- Active: September 1862-October 1863
- Disbanded: October 1863
- Country: United States
- Allegiance: Colorado
- Branch: United States Army
- Type: Infantry
- Patron: William Larimer

Commanders
- Commander: James Hobart Ford

= 3rd Colorado Infantry Regiment =

Former American military unit

The 3rd Colorado Infantry Regiment was an infantry regiment during the American Civil War from the state of Colorado. In October 1863, the 3rd Colorado Infantry was consolidated with the 2nd Colorado Infantry Regiment and the subsequent formation was re-designated as the 2nd Colorado Cavalry Regiment.

==Formation==
In the fall of 1862, Governor John Evans began organizing the 3rd Colorado Infantry Regiment. Starting in September companies were organized under direction of the regiment's first commander Colonel William Larimer, and his deputy, Lieutenant Colonel Samuel S. Curtis. The regiment was garrisoned at Camp Weld during its training. During the regiment's formation, there was an understanding that Col. Larimer's command was temporary as the regiment's command was intended for James H. Ford, who was serving with 2nd Colorado Infantry Regiment. However there was fierce competition for recruits in Colorado Territory and Col. Larimer was only able to raise five companies and portions of sixth. In December, Col. Larimer resigned his position in the regiment.

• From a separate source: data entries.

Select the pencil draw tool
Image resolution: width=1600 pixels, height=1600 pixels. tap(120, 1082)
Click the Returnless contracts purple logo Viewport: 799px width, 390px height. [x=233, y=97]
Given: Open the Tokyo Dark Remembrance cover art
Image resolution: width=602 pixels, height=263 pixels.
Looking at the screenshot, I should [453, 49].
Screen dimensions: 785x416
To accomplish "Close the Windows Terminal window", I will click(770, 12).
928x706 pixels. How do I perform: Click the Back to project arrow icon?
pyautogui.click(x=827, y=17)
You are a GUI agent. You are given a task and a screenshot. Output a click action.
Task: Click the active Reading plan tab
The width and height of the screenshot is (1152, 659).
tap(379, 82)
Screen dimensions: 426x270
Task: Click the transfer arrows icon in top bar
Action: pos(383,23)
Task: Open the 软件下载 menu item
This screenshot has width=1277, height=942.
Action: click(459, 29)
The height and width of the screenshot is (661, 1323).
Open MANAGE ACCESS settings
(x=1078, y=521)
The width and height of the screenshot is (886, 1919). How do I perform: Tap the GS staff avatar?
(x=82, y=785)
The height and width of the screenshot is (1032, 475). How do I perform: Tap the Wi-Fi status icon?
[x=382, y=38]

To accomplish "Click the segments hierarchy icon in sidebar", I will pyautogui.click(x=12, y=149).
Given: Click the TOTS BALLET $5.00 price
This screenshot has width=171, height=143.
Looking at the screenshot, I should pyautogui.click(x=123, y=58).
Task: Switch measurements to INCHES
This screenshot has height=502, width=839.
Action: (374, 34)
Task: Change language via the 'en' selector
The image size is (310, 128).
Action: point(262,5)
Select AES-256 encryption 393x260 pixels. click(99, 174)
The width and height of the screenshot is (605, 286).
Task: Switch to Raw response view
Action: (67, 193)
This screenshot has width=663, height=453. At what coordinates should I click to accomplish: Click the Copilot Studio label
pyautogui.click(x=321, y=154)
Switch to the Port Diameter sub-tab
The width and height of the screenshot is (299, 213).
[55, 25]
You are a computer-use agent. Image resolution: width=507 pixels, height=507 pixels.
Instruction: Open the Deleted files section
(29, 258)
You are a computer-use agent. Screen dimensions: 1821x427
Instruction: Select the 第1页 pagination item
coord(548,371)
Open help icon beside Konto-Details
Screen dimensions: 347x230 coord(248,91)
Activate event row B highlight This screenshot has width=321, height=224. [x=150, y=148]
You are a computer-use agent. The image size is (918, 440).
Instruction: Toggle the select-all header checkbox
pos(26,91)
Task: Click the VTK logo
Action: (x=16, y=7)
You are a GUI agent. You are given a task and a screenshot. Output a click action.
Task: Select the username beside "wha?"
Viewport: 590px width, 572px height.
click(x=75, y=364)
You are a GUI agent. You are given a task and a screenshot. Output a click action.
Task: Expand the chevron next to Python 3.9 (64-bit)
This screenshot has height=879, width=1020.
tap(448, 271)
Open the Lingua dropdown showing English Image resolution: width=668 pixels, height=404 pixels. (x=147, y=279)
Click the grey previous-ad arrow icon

On February 1 of 1862 a flag was presented by the group of ladies from Montgomery City, California to the soldiers of Company A. It was made by the women, and was similar to the American flag but with a unique canton. It bore an eagle surrounded by 34 stars with the inscription: "Presented to Company A, Third Regiment Colorado Volunteers." Below the canton on the white stripe were the words: "Victory, or a Free man's Grave." The flag was carried by private O. V. Wallace.

==Operations==
On March 5, 1863, the 3rd Colorado Infantry Regiment departed Camp Weld and marched to Fort Leavenworth, Kansas.